(Stored data)
▼▼▼

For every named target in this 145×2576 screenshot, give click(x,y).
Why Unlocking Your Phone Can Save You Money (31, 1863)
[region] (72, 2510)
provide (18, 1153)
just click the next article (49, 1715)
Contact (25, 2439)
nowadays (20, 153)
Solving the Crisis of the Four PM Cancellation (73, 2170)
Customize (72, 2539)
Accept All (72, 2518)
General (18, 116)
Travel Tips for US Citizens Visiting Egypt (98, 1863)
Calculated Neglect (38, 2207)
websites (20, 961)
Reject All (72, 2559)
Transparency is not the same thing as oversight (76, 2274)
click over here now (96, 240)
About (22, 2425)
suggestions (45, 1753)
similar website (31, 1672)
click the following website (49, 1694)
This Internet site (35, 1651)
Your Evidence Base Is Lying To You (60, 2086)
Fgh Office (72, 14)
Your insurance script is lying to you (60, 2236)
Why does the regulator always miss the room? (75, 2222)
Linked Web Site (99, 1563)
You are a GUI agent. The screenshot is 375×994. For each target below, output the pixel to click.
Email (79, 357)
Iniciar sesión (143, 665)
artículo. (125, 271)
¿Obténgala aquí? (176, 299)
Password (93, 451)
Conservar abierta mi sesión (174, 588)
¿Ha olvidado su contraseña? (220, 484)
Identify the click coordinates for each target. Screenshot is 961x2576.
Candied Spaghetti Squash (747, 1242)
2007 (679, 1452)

▲▲▲
▼▼▼

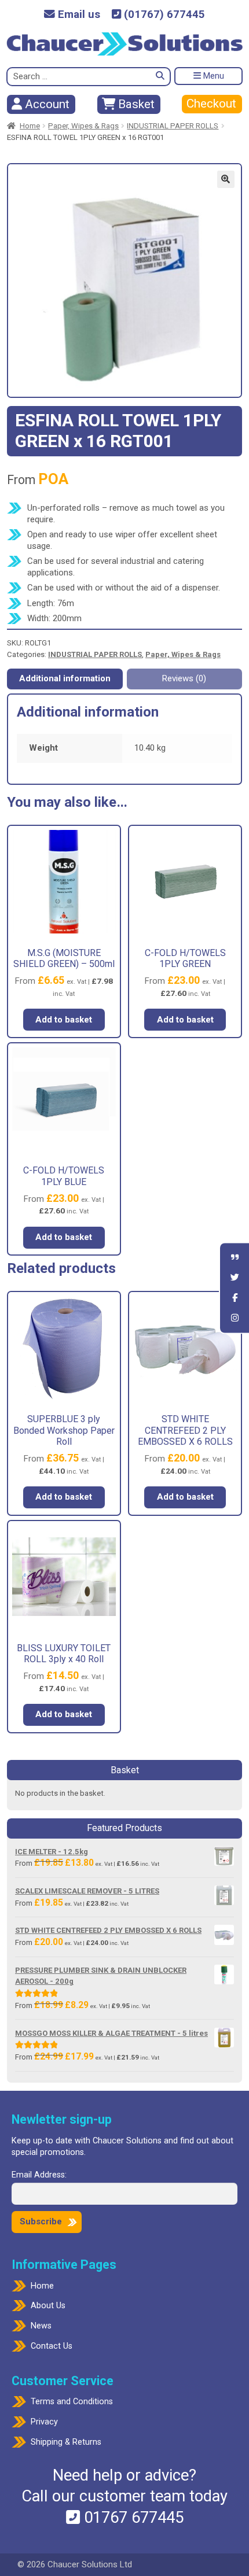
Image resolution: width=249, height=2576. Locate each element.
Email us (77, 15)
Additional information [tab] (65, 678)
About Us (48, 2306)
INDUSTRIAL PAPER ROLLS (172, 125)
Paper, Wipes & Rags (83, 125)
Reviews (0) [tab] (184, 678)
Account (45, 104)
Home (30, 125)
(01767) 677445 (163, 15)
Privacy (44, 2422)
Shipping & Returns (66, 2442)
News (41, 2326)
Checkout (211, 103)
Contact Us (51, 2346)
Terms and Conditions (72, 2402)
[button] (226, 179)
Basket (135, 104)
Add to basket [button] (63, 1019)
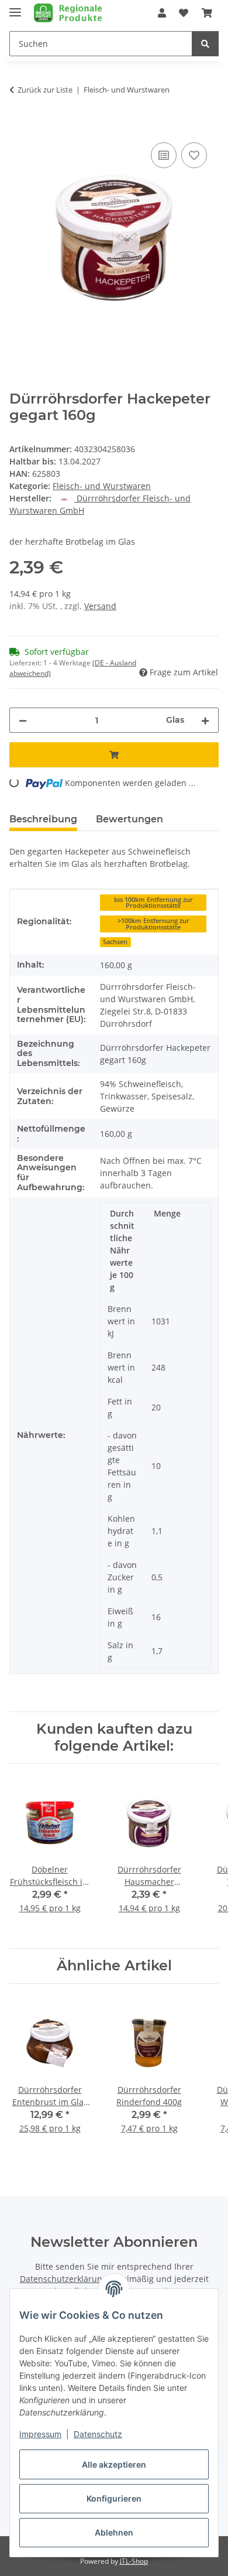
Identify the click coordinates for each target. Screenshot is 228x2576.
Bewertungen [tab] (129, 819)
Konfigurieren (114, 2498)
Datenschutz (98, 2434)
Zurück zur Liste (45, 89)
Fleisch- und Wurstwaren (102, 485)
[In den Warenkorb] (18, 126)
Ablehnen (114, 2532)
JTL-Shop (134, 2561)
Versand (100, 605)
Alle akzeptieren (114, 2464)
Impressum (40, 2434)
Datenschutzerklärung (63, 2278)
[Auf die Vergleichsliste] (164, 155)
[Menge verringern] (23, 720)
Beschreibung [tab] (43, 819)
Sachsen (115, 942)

▲▲▲
▼▼▼

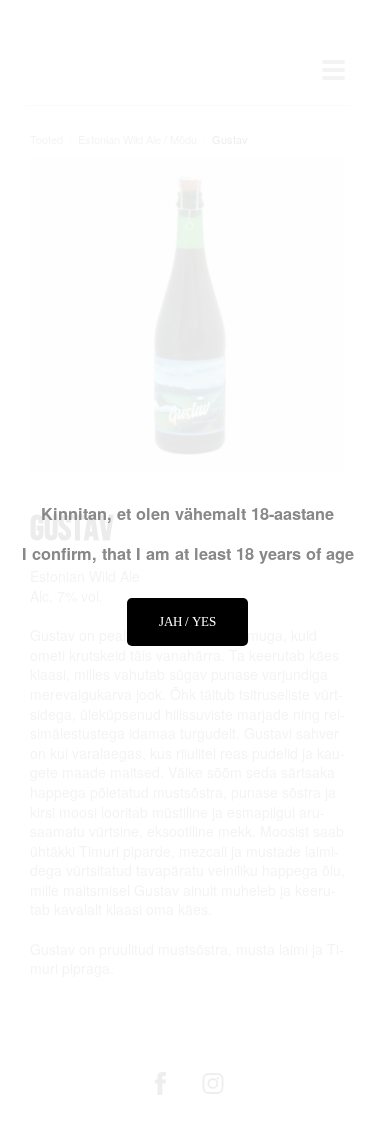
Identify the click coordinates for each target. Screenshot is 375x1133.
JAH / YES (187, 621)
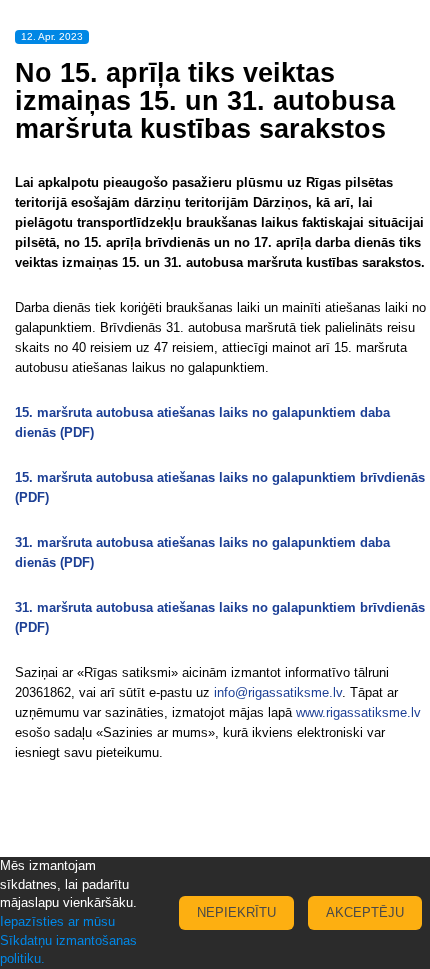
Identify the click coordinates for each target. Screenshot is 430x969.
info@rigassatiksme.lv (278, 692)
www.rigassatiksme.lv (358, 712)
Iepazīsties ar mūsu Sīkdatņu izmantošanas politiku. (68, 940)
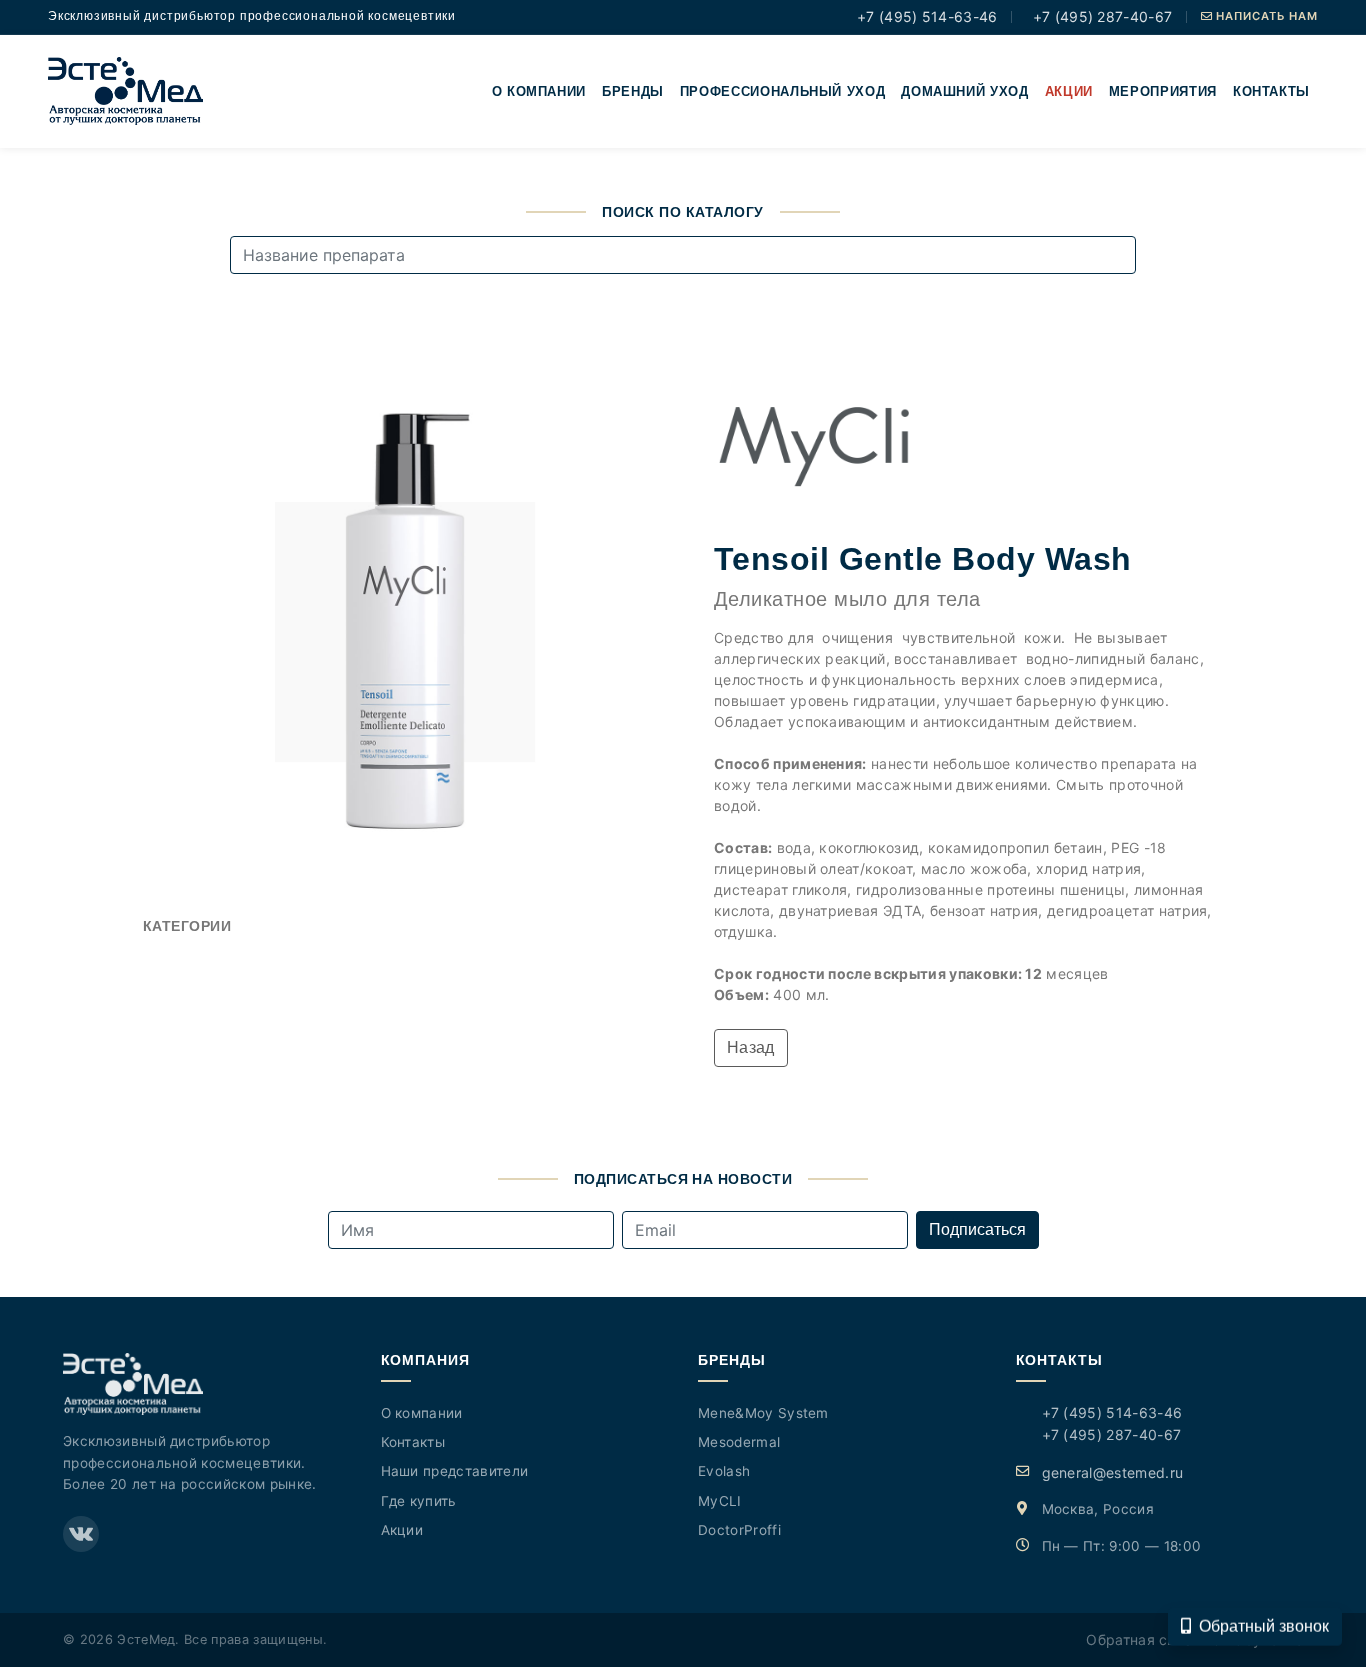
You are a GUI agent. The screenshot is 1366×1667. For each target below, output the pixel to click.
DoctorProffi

▲▲▲

**Exercise goal**
Every line from the one with "Shipping & Returns (66, 2442)" through the one with "Konfigurieren (114, 2498)" is to be reproduced exactly as written above, and the pictures are to be dropped.

**Output for this exercise**
Shipping & Returns (66, 2442)
News (41, 2326)
Checkout (211, 103)
Contact Us (51, 2346)
Terms and Conditions (72, 2402)
[button] (226, 179)
Basket (135, 104)
Add to basket [button] (63, 1019)
Identify the click coordinates for each target. Screenshot is 228x2576.
Bewertungen [tab] (129, 819)
Konfigurieren (114, 2498)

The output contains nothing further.